On the other hand, tension can easily foment between claims payers and preferred provider organizations when the insurer seeks to unilaterally alter compensation arrangements for a PPO member. To avoid this means involving the bill review and PPO people at the outset.“We’ve been able to work it out,” says Greg Moore, founder and former CEO of Harbor Health. “You have to be thoughtful.”
5. The insurer periodically meets with occ med clinics to discuss performance. Among our surveyed workers’ comp pros, 28 percent strongly agree (and 60 percent agree) that claims payers should share performance results with occ med clinics. Performance reports rank this as their most highly favored method for improving relationships with clinics.
Yet, in interviews with seasoned occ med physicians throughout the United States(some with over 25 years of experience), these clinicians reported only extremely rare instances when they saw or discussed performance reports with an insurer. Private performance reviews with providers are one way to improve outcomes, but what about a more public assessment? While some claims payers are reluctant to publish provider performance documentation, others would prefer a more public accounting, for the reasons cited by this managed care executive in Ohio:
“When we get a request for surgery, and we know the surgeon has a poor record, I cannot reveal this to the patient. But if I Had the ability to direct an injured worker to an independent report on the effectiveness of a doctor, that would be great.
The more you can be transparent, the more you can have usable information for the patients to help them make better and more informed decisions.” (Note: this executive had not approached surgeons directly with documentation of their performance, which should be the first step.)
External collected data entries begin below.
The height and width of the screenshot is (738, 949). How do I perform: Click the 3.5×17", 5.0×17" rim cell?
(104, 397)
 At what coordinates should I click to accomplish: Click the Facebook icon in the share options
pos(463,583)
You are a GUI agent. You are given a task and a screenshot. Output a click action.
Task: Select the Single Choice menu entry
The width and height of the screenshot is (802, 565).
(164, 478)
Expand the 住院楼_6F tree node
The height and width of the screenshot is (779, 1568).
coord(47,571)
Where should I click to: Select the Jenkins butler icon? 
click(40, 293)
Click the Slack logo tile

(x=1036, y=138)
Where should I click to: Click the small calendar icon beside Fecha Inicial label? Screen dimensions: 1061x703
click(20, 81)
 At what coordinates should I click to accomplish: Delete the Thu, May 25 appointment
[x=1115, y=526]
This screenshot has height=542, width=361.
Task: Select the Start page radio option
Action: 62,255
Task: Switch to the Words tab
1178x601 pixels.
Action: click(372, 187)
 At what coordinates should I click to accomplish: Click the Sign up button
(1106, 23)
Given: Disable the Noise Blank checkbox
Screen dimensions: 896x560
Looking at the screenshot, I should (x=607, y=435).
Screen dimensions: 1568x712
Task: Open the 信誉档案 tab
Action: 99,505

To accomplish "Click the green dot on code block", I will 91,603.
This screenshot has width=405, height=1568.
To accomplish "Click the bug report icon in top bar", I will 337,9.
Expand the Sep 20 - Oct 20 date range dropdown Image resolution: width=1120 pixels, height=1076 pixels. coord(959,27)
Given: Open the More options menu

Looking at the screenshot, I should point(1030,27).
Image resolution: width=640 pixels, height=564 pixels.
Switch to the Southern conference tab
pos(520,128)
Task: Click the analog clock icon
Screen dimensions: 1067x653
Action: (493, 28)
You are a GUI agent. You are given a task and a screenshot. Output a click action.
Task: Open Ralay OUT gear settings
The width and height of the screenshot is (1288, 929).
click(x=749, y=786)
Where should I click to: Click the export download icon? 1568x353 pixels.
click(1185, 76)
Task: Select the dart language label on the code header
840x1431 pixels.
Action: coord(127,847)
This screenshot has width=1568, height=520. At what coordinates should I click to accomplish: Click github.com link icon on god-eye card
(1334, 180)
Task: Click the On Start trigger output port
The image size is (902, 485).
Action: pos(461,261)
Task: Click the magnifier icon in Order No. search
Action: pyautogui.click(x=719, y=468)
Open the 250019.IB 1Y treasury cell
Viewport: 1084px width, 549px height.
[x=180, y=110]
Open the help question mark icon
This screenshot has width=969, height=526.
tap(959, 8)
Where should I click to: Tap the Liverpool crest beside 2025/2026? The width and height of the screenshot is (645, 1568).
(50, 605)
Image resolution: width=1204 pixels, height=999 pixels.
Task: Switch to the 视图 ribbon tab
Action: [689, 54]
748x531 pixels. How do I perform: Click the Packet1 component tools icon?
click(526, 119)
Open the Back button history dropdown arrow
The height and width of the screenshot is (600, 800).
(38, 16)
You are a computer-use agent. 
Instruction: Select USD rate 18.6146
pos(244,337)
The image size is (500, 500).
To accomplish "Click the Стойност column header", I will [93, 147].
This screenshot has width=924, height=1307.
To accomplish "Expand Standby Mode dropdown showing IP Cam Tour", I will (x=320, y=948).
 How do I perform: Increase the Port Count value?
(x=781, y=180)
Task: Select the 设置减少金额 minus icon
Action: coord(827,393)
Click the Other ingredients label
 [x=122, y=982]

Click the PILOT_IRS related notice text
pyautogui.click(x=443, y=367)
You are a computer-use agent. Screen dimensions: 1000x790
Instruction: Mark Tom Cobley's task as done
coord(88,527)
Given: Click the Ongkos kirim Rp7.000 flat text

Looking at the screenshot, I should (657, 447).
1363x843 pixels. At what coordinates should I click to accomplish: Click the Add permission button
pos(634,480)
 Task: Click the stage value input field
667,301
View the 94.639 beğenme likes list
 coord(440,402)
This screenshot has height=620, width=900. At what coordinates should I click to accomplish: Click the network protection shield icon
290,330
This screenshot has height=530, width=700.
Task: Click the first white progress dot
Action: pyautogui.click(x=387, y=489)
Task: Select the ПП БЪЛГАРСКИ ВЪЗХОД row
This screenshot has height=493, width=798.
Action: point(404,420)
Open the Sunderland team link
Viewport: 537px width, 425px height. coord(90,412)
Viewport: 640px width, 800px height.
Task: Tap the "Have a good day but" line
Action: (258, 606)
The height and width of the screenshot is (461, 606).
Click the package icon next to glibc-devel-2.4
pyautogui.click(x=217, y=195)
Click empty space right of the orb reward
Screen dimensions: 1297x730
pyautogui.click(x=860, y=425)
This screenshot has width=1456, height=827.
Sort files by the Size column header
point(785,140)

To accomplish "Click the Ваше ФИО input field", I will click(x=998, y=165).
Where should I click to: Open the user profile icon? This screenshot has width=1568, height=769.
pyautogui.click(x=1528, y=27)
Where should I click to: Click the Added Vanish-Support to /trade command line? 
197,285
6. The insurer documents treatment paths of high-cost claims claims payers should study and document the flow of injured workers through the medical care community and highlight where bad claims outcomes begin to emerge. This kind of flow analysis is essential for identifying where to focus attention on improving care. Most likely, initial care will show up as a predictor of claims outcomes.
Final Thoughts
The three most valued core competencies in workers’ comp claims management are:
- Compensability determination
- Medical management
- Return to work
(Source: Rising Medical Solutions’ Workers Compensation Claims Benchmarking Study)
Occ med clinics are hands-down the claims payer’s most important vendor to boost these core competencies. And,occ med clinics are essential partners in key innovations in workers’ comp, such as predictive modeling, pay for performance, and telemedicine. Once again,occ med clinics are the most important vendors with whom to partner. Case closed.